I've used Insurance4carhire for the past three years - no claims (touch wood!) This covers the excess charged by car hire companies.  NB, in the event of a claim, you must pay the excess at the time of return and reclaim from Insurance4carhire.

Super CDW cost for a small car (Fiat Punto) in Portugal this year was approx €9.5/day = €133 for two weeks.  Even if you don't hire at any other time, it's financially worth taking the annual policy.   

I'd be interested in hearing from someone with a Insurance4carhire policy who had to claim under the policy - how fast was the refund from Insurance4carhire?, any hassle?

I've always hired from AVIS and the general response on hiring is quite frosty when I don't take the Super CDW, explaining I've got my own cover - cash cow gone!!


----------



## EvilDoctorK (7 Aug 2007)

If you hire a lot it might be worth it alright (however the # of times you can claim / limit per claim seems quite low on those policies) - I've never used any of these  - I hire pretty often and just take the risk myself - I figure that it often costs way more to insure the excess than the risk of actually causing the damage up to the excess (e.g if your excess is €750 and it costs €75 to insure it away you'd only bother if you think you've a 10+% chance of causing that much damage)

I wonder how easy it is to claim on these policies too ... insurance often looks great on paper, but I wonder how easy it is in an actual claims situation... no experience but it would be interesting to hear.

It's worth noting that if you're worried about Excess liability Auto Europe (www.autoeurope.ie) often quote you two rates when booking - once includes this type of separate excess insurance for a few € extra on the hire ...  cheaper than taking an annual policy if you only hire once or twice and certainly cheaper than paying the excess insurance at the desk when you hire.


----------



## droileen (9 Aug 2007)

I have dealt with many different carhire firms abroad and, as regards Super CDW, www.holidayautos.co.uk are the only ones to deal with.

They guarantee to refund the Super CDW additional cost to your credit card at the end of the rental period, regardless of any claim or not.


----------



## Marathon Man (9 Aug 2007)

*That's not what the detail on the www.holidayautos.co.uk site says - see below.  The DEW (Super CDW) cost is very good but you do have to deposit the full excess when hiring and the exclusions are far more restrictive than usual.  IMHO, it's cheap but not necessarily the best.
*

*damage excess waiver product (DEW)*


On all bookings you will be required to leave a deposit to the value of any CDW excess you may be required to pay if the vehicle is damaged...  If the vehicle is damaged, the deposit will be retained and treated as payment of the excess.

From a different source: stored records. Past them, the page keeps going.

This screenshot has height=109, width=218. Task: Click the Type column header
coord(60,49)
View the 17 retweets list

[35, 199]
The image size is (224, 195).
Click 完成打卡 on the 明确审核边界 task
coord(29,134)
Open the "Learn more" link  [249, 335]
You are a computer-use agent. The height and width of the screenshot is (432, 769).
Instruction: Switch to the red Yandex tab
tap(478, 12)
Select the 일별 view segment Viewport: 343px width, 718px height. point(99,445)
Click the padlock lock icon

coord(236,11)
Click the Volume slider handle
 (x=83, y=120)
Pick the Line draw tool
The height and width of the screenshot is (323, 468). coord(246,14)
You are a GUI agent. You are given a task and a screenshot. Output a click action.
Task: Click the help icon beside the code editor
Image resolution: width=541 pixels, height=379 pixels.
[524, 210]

If, however, you have purchased our DEW product, your liability to pay the excess will be waived and you may reclaim it, *subject to our terms and conditions....*  Your liability to pay for damage to the vehicle will therefore be limited to the cost of the daily rate you pay for CDW and DEW.
DEW (and CDW) do not apply in relation to damage to windows/windscreens, wheels and tyres, the underside and the roof, the interior of the car, towing charges or where the vehicle is driven off-road or on un-tarmacked roads, without due care and attention, negligently or where the driver is under the influence of alcohol or other drugs. Your liability to pay the cost of the damage will therefore not be waived in these circumstances and you may be liable for the full cost.
In the event that keys are lost or damaged, you will be liable for the reasonable costs of obtaining a replacement, and further costs if directly related to the theft of the car.


----------



## Pikeman (17 Jul 2008)

Marathon Man; with regard to your question on claims, I've claimed from Insurance4carhire and the process took about 3 - 4 weeks, as the paperwork was processed through England, by snail mail only. I thought it was acceptable.

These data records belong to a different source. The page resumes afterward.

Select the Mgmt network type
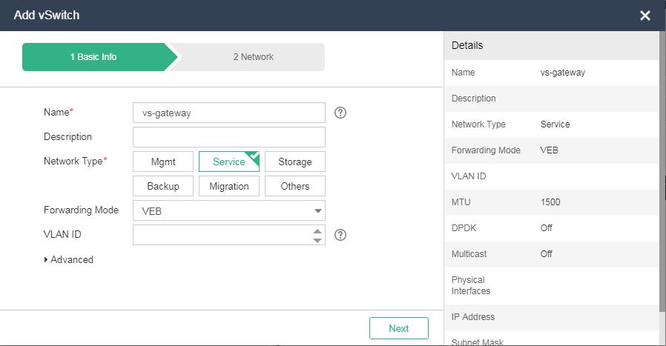 [x=163, y=162]
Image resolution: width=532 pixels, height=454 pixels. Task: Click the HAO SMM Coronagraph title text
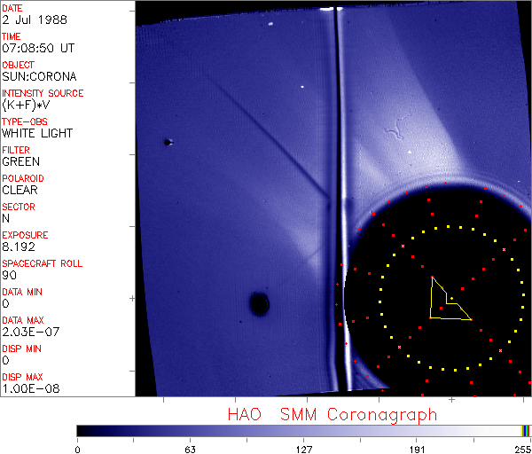[x=332, y=414]
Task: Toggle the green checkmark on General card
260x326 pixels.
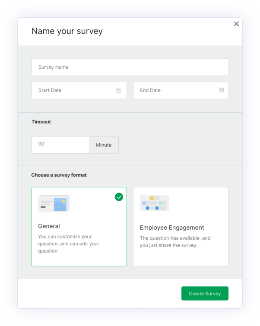Action: tap(119, 197)
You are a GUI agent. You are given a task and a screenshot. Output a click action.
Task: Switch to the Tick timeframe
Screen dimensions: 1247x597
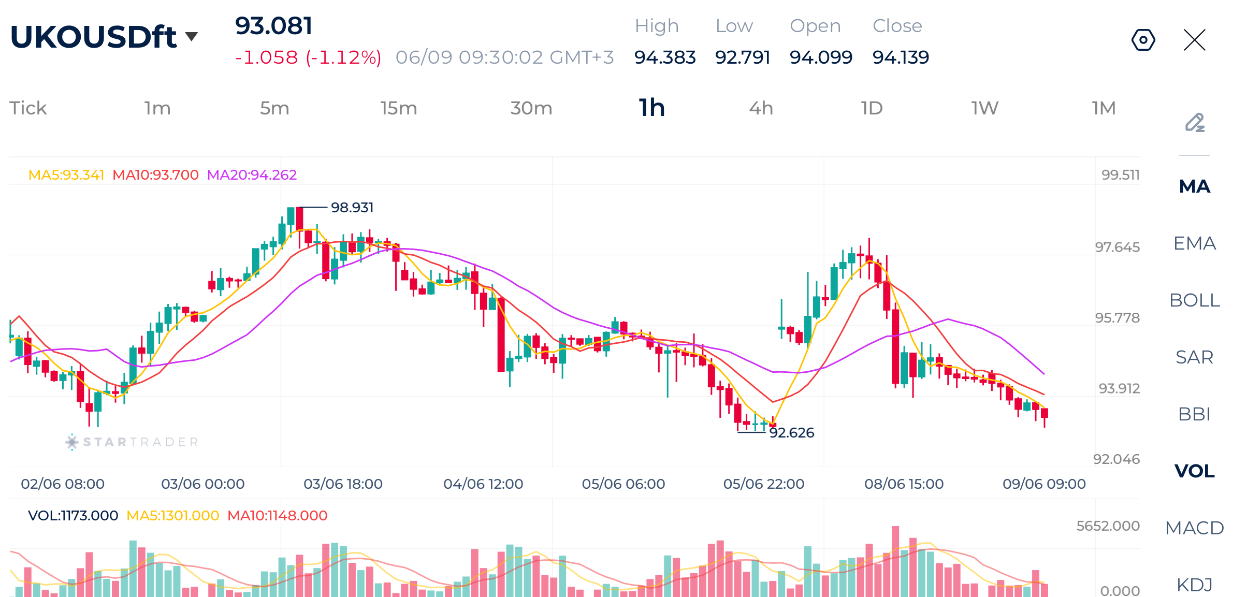28,108
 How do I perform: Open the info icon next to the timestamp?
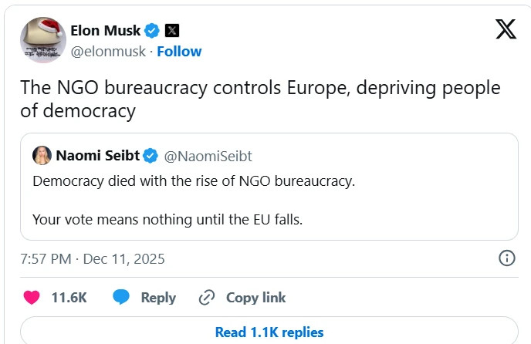(x=507, y=258)
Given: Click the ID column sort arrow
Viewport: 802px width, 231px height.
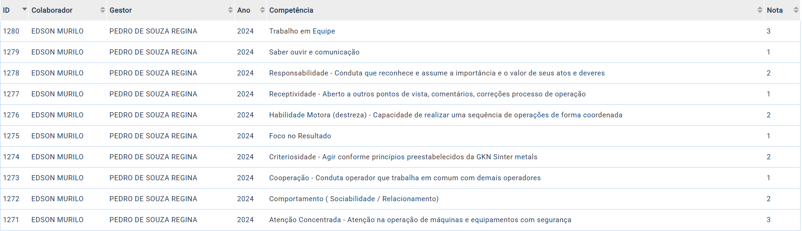Looking at the screenshot, I should pyautogui.click(x=25, y=10).
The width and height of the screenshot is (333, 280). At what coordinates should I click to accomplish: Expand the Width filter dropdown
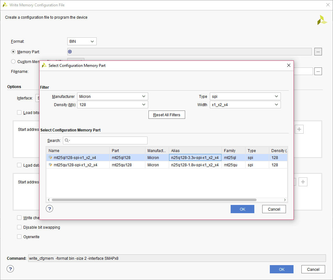(x=245, y=105)
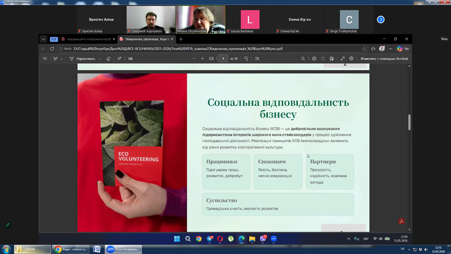Click the PDF zoom out minus icon

pos(193,59)
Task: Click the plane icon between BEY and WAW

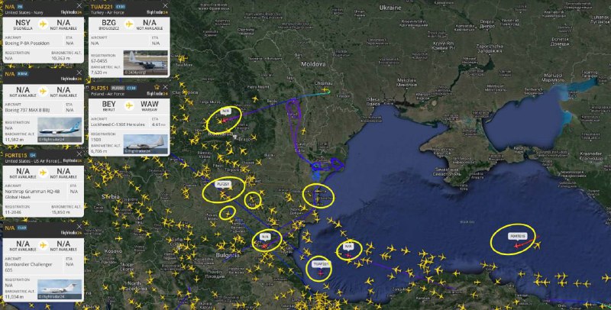Action: [129, 105]
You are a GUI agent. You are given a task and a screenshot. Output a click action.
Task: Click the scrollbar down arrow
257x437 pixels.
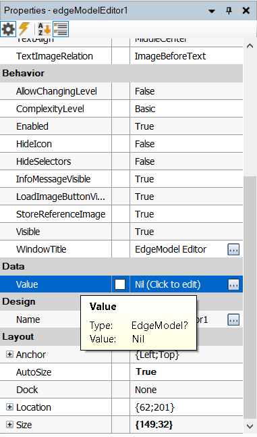point(250,426)
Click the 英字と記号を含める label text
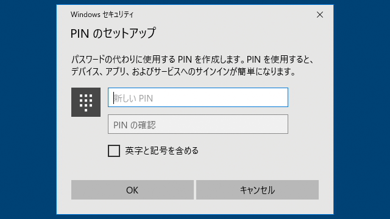390x219 pixels. (x=161, y=151)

Sorry for the slow reply, I just joined the Forum recently.


----------



## mnowlan (17 Jul 2008)

Marathon Man said:


> I'd be interested in hearing from someone with a Insurance4carhire policy who had to claim under the policy - how fast was the refund from Insurance4carhire?, any hassle?


 

I used Insurance4CarHire on a 60 day rental in New Zealand earlier this year. As a result of several stones hitting the windscreen I had to pay for a replacement at the end of the rental.

The NZ company gave me a letter stating the nature of the charge which I paid by credit card. About €140.

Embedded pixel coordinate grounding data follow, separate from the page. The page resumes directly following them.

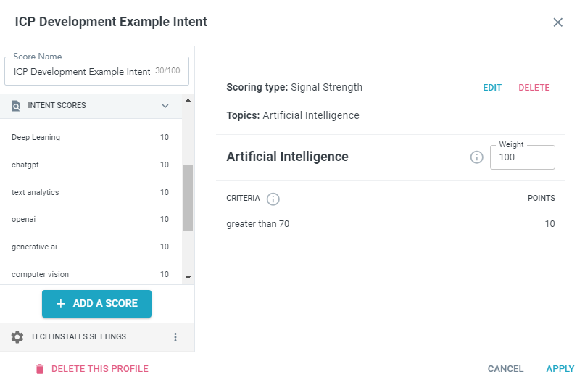Viewport: 585px width, 385px height.
Task: Select the generative ai score
Action: (x=34, y=247)
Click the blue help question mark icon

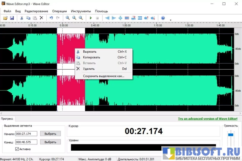pos(163,18)
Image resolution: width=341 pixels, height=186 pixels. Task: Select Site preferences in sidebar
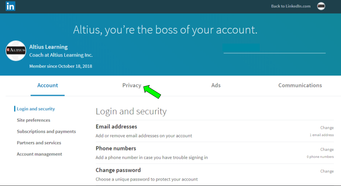[x=33, y=120]
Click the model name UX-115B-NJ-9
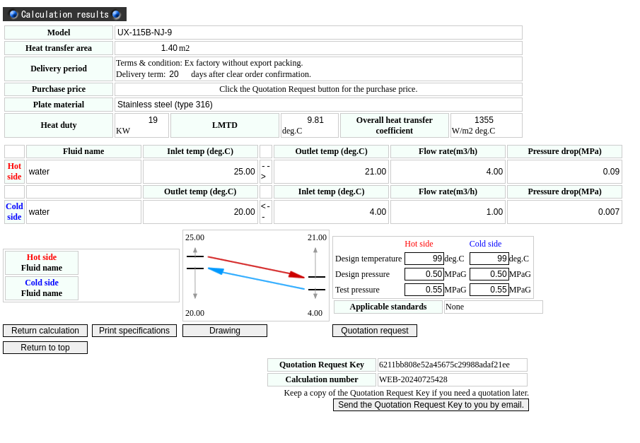 pyautogui.click(x=144, y=33)
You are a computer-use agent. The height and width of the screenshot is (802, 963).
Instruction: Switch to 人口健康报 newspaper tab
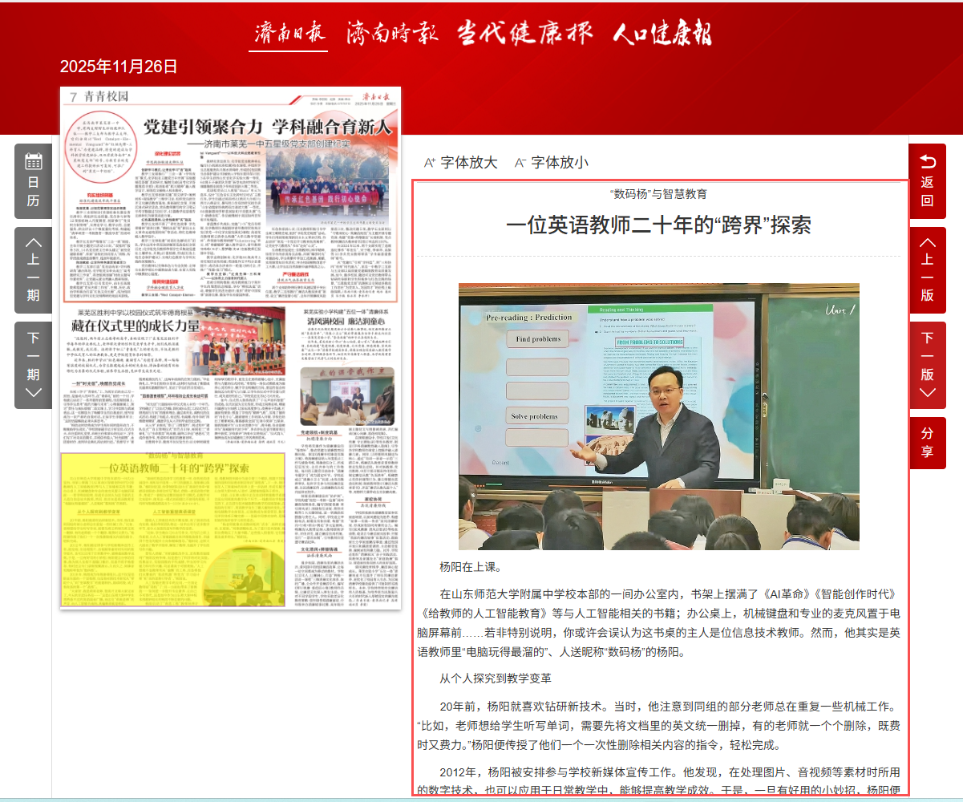click(x=662, y=34)

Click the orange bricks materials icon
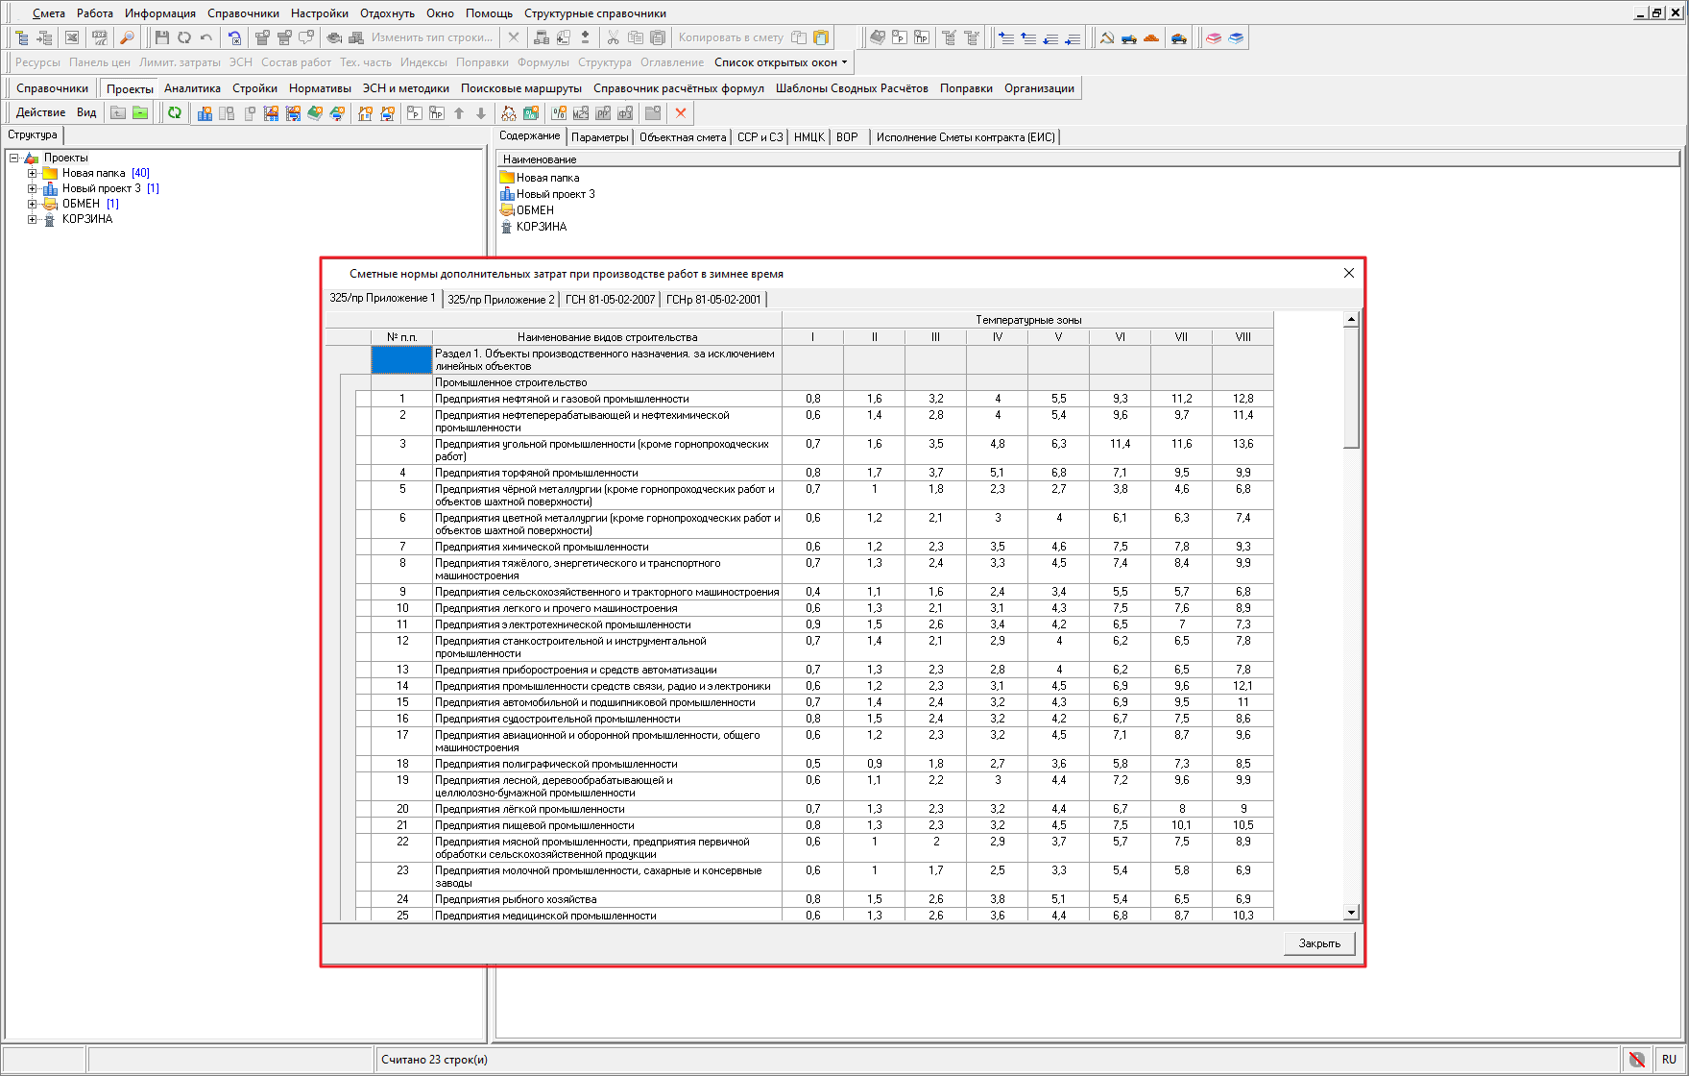coord(1151,37)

When I got home, I sent off a copy of the letter, copy of my credit card bill, policy etc to the agents for Insurance4CarHire - all electronically.

About two months later, with no other communication, the correct amount has been credited to my bank account from the UK.


----------



## Dicette (11 Nov 2008)

I'm currently looking for this type of cover and came across www.insurance4carhire.com, so it's good to hear that they pay out when required.

I came across these articles from the Sunday Times travel section which provide some more info on the above and refer to holidayautos.co.uk and a few others as well

This is a general article on car hire tips
http://www.timesonline.co.uk/tol/travel/your_say/article2869815.ece

and this one is more specific to insurance
http://www.timesonline.co.uk/tol/travel/your_say/article713476.ece

I found them useful so hopefully they'll benefit someone else as well.


----------



## ajapale (22 Aug 2011)

I hired a car in the UK recently and got "ambushed" for £25 excess insurance charge (3 days) at the car hire desk.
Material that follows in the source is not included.